The embodiment based on the use of a driver disc removes the problem caused by the increase of play due to wear, but notwithstanding this, the play remains larger than that offered by the present invention because of the initial play necessary in such a construction. The slotted joints on the upper and lower surfaces of the disc must have play to allow the motion of the ball element even under a small pressure difference toward the direction of the flow when the valve is rotated closed. Correspondingly, the ball element must move easily back toward the center axis of the stem when the valve is opened. Moreover, when a slotted joint is used, the torque-transmitting capability of the joint remains inferior to a spline joint. To achieve a high torque-transmitting capability, the internal and external splines would have to be relatively high, which in its turn would necessitate a large diameter of one end of the stem. Herein, a problem arises in that the sealing area of the ball element is reduced and that a stem extended longer than normal cannot be adapted to the body without modification of the body structure. Reduction of the ball element area available for sealing necessitates the use of a larger-diameter ball element and possibly also increasing the size of the valve body. Consequently, the use of a larger-diameter stem may become very awkward. The use of an extended-length stem is necessary to maintain an appropriate operating temperature of the valve actuator and the stem seal when the medium flowing through the valve is extremely cold or hot, or in cases where, e.g., the stem seal must be modified for a drain tap necessary to collect a toxic medium. Of course, a similar adaptation problem is encountered when a driver element machined from the same blank with the stem is used.

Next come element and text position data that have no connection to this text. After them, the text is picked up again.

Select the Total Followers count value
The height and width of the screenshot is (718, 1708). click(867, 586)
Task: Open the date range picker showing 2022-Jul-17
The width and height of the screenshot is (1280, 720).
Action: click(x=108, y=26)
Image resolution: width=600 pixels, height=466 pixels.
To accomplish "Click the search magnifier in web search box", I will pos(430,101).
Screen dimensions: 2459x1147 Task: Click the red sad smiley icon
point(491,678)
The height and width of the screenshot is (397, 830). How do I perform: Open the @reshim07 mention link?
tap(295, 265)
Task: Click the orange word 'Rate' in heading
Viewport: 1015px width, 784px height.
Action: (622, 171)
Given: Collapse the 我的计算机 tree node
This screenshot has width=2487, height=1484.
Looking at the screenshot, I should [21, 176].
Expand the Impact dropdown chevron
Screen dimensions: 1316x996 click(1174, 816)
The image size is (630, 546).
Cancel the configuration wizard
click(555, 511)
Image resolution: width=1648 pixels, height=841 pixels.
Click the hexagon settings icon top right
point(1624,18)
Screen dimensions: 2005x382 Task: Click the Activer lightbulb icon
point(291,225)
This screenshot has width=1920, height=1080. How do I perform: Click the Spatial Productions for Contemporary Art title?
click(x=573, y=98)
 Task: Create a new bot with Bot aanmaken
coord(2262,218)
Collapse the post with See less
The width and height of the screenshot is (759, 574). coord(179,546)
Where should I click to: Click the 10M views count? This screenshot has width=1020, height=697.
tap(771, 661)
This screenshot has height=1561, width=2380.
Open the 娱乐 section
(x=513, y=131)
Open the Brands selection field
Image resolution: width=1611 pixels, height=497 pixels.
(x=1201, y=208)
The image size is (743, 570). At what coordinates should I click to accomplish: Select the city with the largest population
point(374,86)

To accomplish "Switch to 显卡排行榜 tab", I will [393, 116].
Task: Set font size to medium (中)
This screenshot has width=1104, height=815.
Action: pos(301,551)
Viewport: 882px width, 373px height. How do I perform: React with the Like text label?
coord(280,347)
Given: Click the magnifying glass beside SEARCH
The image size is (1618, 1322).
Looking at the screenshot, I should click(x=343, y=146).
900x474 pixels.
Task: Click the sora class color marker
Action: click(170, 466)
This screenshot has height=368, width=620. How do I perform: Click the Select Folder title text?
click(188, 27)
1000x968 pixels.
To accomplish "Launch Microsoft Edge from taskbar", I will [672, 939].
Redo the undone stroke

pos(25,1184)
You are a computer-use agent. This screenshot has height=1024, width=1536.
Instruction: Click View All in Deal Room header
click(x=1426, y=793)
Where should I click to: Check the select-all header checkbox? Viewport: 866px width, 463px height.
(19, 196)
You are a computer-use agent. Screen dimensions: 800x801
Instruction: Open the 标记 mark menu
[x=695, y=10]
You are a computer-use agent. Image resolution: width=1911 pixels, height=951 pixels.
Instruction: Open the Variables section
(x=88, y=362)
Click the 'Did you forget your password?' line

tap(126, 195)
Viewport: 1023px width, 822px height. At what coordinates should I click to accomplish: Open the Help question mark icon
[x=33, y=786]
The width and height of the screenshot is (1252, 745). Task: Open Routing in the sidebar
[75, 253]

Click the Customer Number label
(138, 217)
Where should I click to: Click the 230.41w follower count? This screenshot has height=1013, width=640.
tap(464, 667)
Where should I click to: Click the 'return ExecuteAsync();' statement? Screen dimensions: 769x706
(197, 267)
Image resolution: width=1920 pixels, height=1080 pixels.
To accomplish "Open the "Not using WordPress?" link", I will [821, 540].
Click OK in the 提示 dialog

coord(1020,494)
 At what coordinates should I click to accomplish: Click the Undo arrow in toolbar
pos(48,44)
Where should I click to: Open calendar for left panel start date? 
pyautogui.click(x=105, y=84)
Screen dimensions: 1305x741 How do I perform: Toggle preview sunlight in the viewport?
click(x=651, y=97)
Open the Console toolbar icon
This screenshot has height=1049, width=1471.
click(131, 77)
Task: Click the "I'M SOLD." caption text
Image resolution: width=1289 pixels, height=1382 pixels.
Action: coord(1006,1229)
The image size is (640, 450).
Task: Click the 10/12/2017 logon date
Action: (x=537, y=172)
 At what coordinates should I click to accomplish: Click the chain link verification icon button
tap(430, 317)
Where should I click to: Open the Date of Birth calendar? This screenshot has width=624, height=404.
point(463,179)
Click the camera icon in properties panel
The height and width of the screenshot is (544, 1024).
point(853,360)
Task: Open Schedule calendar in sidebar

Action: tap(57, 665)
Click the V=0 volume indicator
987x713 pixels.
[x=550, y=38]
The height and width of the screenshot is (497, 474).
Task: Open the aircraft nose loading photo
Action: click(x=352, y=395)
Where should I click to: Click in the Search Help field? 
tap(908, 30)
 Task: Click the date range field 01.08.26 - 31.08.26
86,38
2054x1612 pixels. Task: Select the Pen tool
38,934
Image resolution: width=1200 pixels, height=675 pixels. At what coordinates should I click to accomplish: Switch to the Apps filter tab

The wear problem can also be overcome by using a ball element having a internally splined hole to accept the splined stem that rotates the ball element. Also such a design is incapable of achieving a ball element which is easily rotatable and can travel a large degree in the direction of the flow without resorting to the use of substantial play of the spline joint.
A large play in the joint between the ball element and the stem prevents the use of the valve as a regulating valve in most applications. Play in the operating control may also cause problems in closure valve use, because uncertainty in the positioning of the ball element to the optimally sealing position of the ball results in inferior check performance of the valve. These problems related to zero-play transmitting of the operating torque and increase of the operating play are overcome by virtue of the present iuvention.